(photo credit: Jeremy Ball)
There's no such thing as a World of Pinot Noir in Santa Barbara without the two gentlemen in the photo above, so let's start with them, which is pretty much what I did Friday at WOPN since there they were as I entered the ballroom at the Bacara. How can you not want to visit Gray Hartley and Frank Ostini from Hitching Post? Yeah, Yeah, movie, blah blah blah. We're talking guys who make killer juice and seem to enjoy it more than practically anyone and therefore you better too. They were kindly pairing up 2007s and 2014s of Julia's, Highliner, and Bien Nacido, and what we quickly learned was SB pinot does age well (we learned this again when Rick Longoria poured his 2013 and 2008 Fe Ciega).
OK, so the danger with any review of a WOPN weekend is diving so quickly into the details you forget the broad strokes, plus, simply put, so much great wine! I'm not going to write about every luscious swirl and sip, and frankly I admitted early on Friday in my notes "you're going to run out of adjectives for lovely, George," and late on Friday I wrote, after inhaling deep on a Brewer-Clifton 2008 Sta. Rita Hills, "I want to smell like this--everyone would love me!" That was Friday. I was back Saturday too, and at that point was reduced to pleasured grunting, practically.

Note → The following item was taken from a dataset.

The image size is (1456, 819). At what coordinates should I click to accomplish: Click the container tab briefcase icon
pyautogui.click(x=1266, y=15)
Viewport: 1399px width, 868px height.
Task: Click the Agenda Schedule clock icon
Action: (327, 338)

One important thing to stress first: if you didn't realize it, we live in a golden age of pinot noir. First, cause people know what they're doing with it now, even in California where we've only had decades and not centuries like those lucky French to practice. But you can even get fascinating stuff from Spain (try Alta Pavina) or Austria (Weingut Wieninger). Second, because the world is one big market until someone messes that up (no tariffs, please). Third, who knows where our climate goes in a world where the EPA is run by someone who doesn't believe in the EPA? (I'm looking forward to that first atheist pope.)
This year's WOPN was also a stunning showcase for what people are doing with the fruit from Gap's Crown on the Sonoma Coast. Expression, Guarachi, Lutum, Ram's Gate, Black Kite, Saxon Brown--the brilliant wines just kept coming from this spot that hits some magic warm enough yet sea-breeze-cooled calculus. It's never really cheap but it's always luscious.
Then there's these lessons, too--perhaps we're supposed to be looking at chardonnay from Santa Barbara anyway. The folks who were semi-sneaking pours of it delighted (well, Sonoma's Hirsch did too), and part of that was just the break from more cherry and berry; think of the chard as palate cleanser, if better than any sorbet. But winemaker Matt Dees from The Hilt insisted, "The chardonnay is so much better," and he could be right.
Or it could be all the wine is better in so many fine hands, from old-timers like Lane Tanner, pouring a 1991 Lane Tanner pinot that still held some fruit and fascinating graphite, to Square Peg, dryfarming pinot in Sonoma in the middle of a zinfandel vineyard. Because then there's even something like Dolin's non-WOPN pour, The Blue Note, a Bordeaux blend...from the hills above Malibu. Like I said, it's a wonderful, unbelievable world.